Does Polaris change Copilot pricing? The model swap itself is not a pricing change. Copilot's billing change already happened on June 1 with the move to AI Credits, which is a separate event. For current plan and credit details, see our Copilot plan overview.
Is Polaris better than Claude Code? There is no published benchmark comparing the two as of June 2. Microsoft says Polaris beats GPT-4 Turbo on HumanEval and MBPP, with the largest gains on Rust and Haskell (ChatForest's Build recap), but those are internal results against GPT-4 Turbo, not Anthropic's model, and they measure single-function generation rather than the multi-file agentic work where Claude Code leads (AI Weekly). Anyone claiming a winner today is guessing.

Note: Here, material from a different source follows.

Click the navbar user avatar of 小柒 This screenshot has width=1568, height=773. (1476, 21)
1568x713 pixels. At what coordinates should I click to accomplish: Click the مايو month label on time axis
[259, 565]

What is MAI-Code-1-Flash, and is it the same as Polaris? No. MAI-Code-1-Flash is a separate small-tier Microsoft coding model, available in VS Code's model picker now, built for lightweight, fast workflows. Polaris is the larger reasoning model arriving as Copilot's default in August. Both are Microsoft models, but they are different products at different tiers.
Is Polaris available in all IDEs at launch? The August rollout is a default-model change for Copilot subscribers, so it follows wherever Copilot already runs. Microsoft has not published a per-IDE availability schedule beyond the August default-switch timing. Expect the same surfaces you use Copilot in today; confirm against GitHub's changelog closer to the date.